Leuzzi ricorda: «A Monteleone si recò personalmente il prefetto Dolfin (che in seguito aderì alla Repubblica di Salò, ndr) alla testa di un gran numero di carabinieri… Sottoposero l’intero paese ad un gigantesco rastrellamento, casa per casa, fermando e interrogando centinaia di monteleonesi. Alla fine… le autorità fasciste disposero l’arresto di novantasei persone », compresi molti minorenni sotto i diciotto anni. Finirono nelle carceri di Lucera, Bovino, San Severo e d’altre città della Capitanata.

Il 3 settembre 1943, malgrado Mussolini fosse già stato destituito e arrestato nel luglio precedente, il sostituto procuratore generale del Re rinviò a giudizio novantuno imputati e chiese l’arresto di altri quindici cittadini. Il magistrato, che pareva non essersi accorto della fine del fascismo e degli sviluppi della guerra, considerò la protesta contro le restrizioni alimentari «indice della volontà di sopraffare ad ogni costo i poteri della pubblica autorità e di sostituire alla legalità la licenza e l’arbitrio».

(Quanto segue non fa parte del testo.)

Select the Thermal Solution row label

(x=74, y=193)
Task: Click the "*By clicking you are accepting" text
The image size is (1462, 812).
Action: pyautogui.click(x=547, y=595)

Molti arrestati rimasero in carcere per quattordici mesi. Furono liberati solo tra il 27 e 28 ottobre 1943, grazie alle avanguardie alleate: furono i soldati canadesi, prima di scontrarsi con le retroguardie tedesche attestate sulle alture daune, ad aprire le celle di Lucera. Non solo. Si fecero avanti due detenute canadesi, in galera – come prigioniere di guerra – con le donne di Monteleone, a chiedere ai compatrioti di liberarle.

Tutto finito? Neanche per idea. Il calvario dei 64 imputati “superstiti” proseguì nel Dopoguerra con il rinvio a giudizio davanti alla Corte d’assise di Lucera e l’accusa di «devastazione anche mediante incendio e saccheggio». Il 9 maggio del 1950 i giudici dichiararono che non si sarebbe dovuto «procedere per i reati contestati perché estinti per amnistia». In quegli anni molte famiglie si trasferirono in Canada. Oggi una numerosa comunità di monteleonesi, circa ventimila considerando le ultime tre generazioni, vive a Toronto, nell’Ontario. Tra questi, l’ormai ex ministro canadese delle Risorse umane e dello Sviluppo professionale Joe Volpe, che nel 2004, quando era in carica, visitò Monteleone, contribuendo a ricordare quella storia poco nota.

La morale? «La rivolta di Monteleone sia pure per cinque o sei ore, tolse ogni potere alle autorità fasciste – disse nel 1950 l’avvocato Quintino Basso, difensore (a titolo gratuito) degli imputati, durante la sua requisitoria – Se lo stesso si fosse verificato in moltissimi comuni d’Italia, il fascismo non sarebbe caduto un anno dopo, ma sin da allora». Probabilmente l’avvocato Basso non aveva tutti i torti.